I’m currently (re-re-re-re-)writing the benchmark app.
That’s fine. I’ve gone back to a using a library for as much stuff as possible, because I find it easier to think and lay out code properly. When writing libraries these days, I look to avoid memory allocation – I have the user pass in allocations. Problem is when you come to something where the size of the allocation cannot reasonably be known – it’s the result of some complex work inside the library, so the user can’t know beforehand how much store to allocate.
One simple, inefficient solution is to ask the user to pass in worst-case allocations. For smaller allocations, where the worst-case can easily be calculated, this can be okay, and I’m pretty sure I can use this approach for the benchmark app, in its current form – although this is because the benchmark app makes no large per-NUMA node allocations; all the per-NUMA stuff can be allocated on the stack, in each benchmark thread, and so naturally (normally – OS decides but this is how Windows and Linux work) goes on the NUMA node for that thread.
If the benchmark did make large per-NUMA node allocations, the user would have to make them and hand them over…
…which is exactly how things are with the test app. This *does* make large per-NUMA node allocations.
In fact, what ends up emerging from all this is that the benchmark and test both become libaries, and the apps are just stdlib main()-type binaries which call the very high level benchmark/test call (singular), handing over the necessary memory, and getting results back.
This way embedded users who cannot malloc simply reserve heap space and pass it in.
(Abstraction layer for I/O, where the output is going into a line buffer, which is passed to a user provided callback – both the normal output and the gnuplots going to this interface, which on the Windows/Linux stuff means to stdout – the user pipes to disk).

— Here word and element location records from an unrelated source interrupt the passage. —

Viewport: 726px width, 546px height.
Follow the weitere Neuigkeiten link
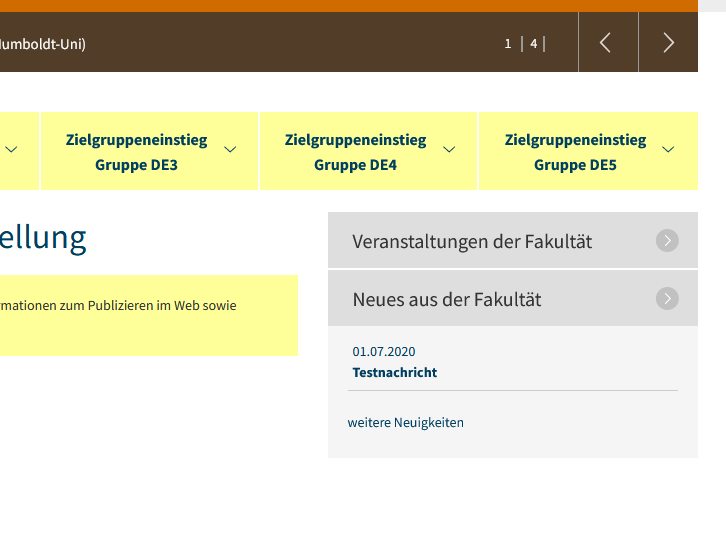pyautogui.click(x=406, y=423)
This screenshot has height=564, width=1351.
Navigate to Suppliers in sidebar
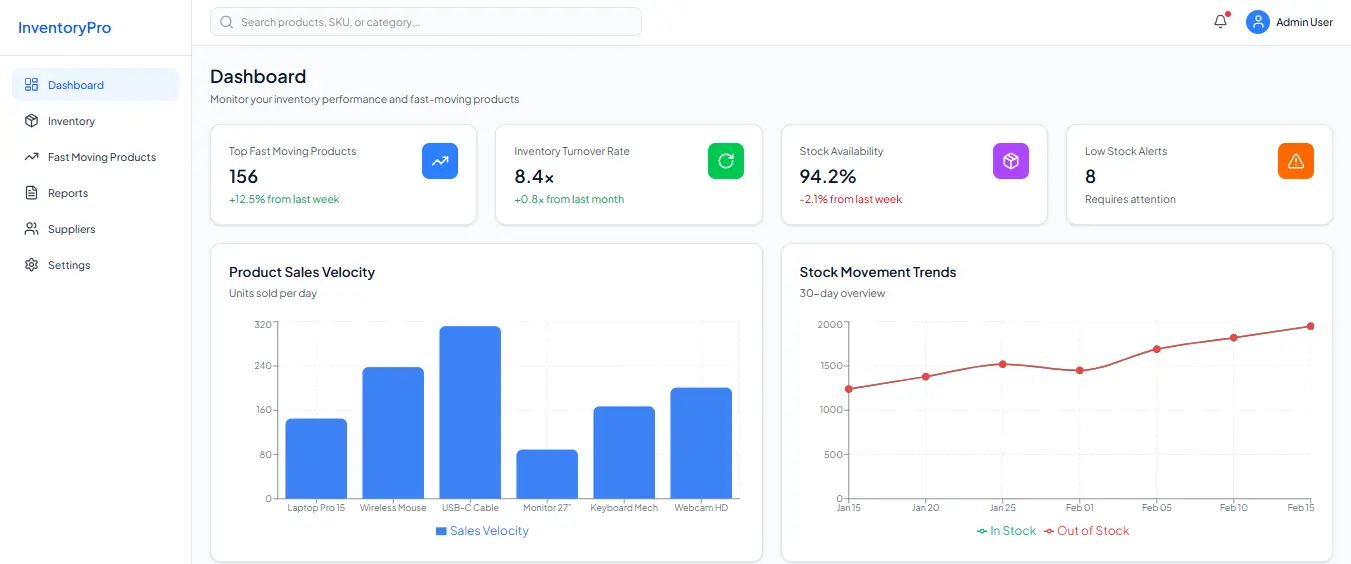[x=71, y=229]
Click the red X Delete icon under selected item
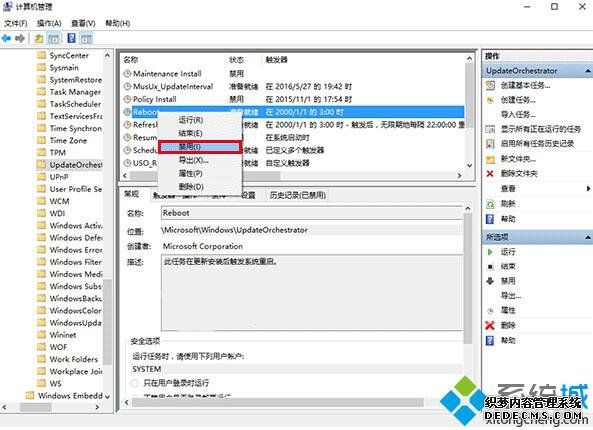The height and width of the screenshot is (430, 593). pyautogui.click(x=490, y=325)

This almost suggests test and benchmark become integral in the liblfds library – but this isn’t so, for two reasons; firstly, it makes the library bigger, where test and benchmark only need to run for particular reasons rather than being generally available and secondly, test requires a thread-starter/waiter abstraction and benchmark requires a thread-starter/waiter and topology abstraction.
The test app generally right now needs to be rewritten from scratch to be something really decent.
The benchmark app is now in its design really decent, but I’m at the point where I need to choose between a malloc or non-malloc approach.